- **Exercise goal**
Without any pictures, restate the full set of records below exactly.

▬▬▬

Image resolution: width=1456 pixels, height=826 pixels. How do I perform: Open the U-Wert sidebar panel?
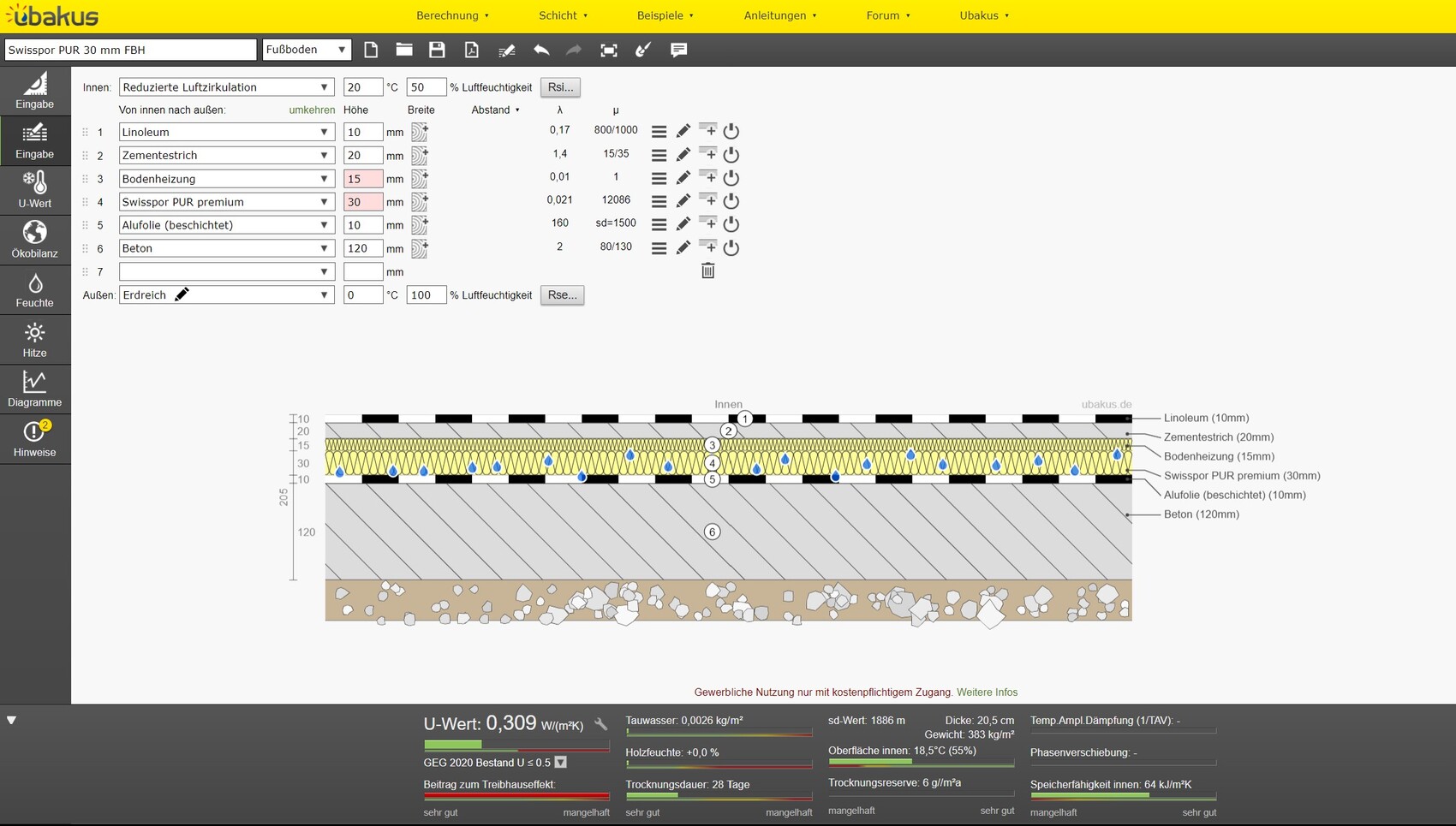pyautogui.click(x=35, y=190)
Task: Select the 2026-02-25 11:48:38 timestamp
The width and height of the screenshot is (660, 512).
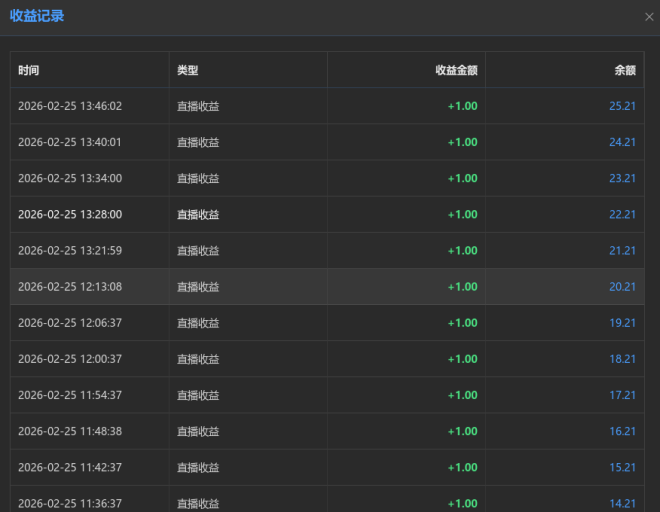Action: coord(70,431)
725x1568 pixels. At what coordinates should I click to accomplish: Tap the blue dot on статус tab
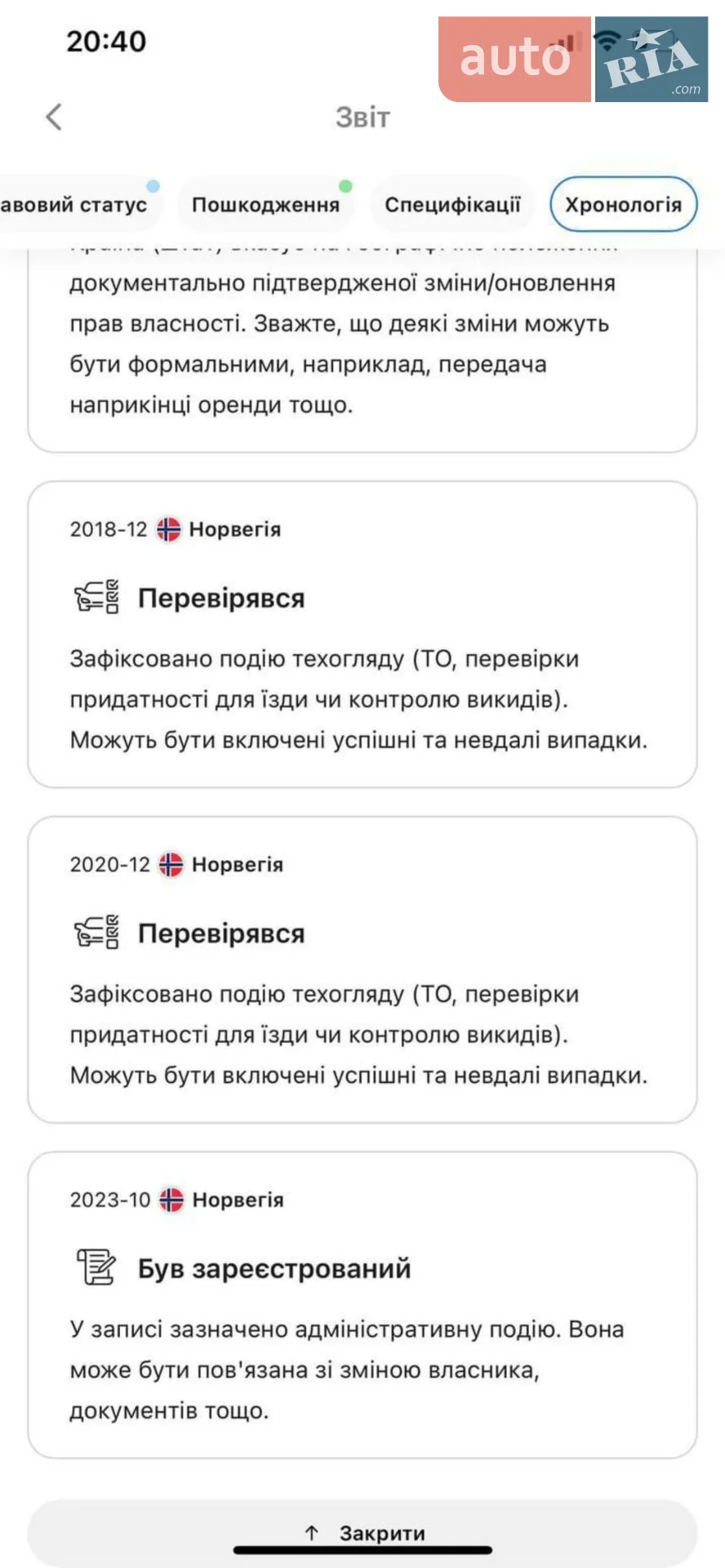[x=153, y=186]

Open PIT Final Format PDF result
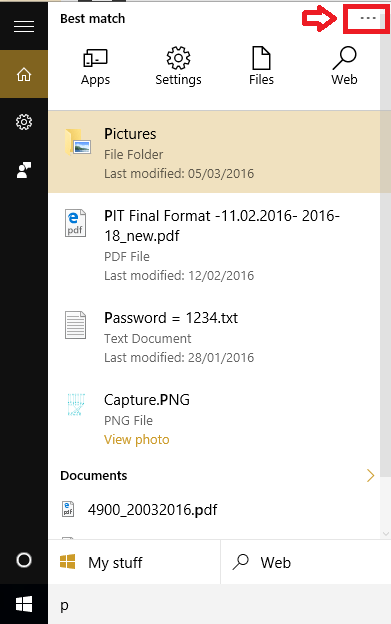(214, 244)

▬▬▬

- **Solution to this exercise**
Image resolution: width=1456 pixels, height=826 pixels. How do I perform: Open the U-Wert sidebar panel?
pyautogui.click(x=35, y=190)
Task: Select the 2026-02-25 11:48:38 timestamp
The width and height of the screenshot is (660, 512).
Action: coord(70,431)
725x1568 pixels. At what coordinates should I click to accomplish: Tap the blue dot on статус tab
[x=153, y=186]

Open PIT Final Format PDF result
(214, 244)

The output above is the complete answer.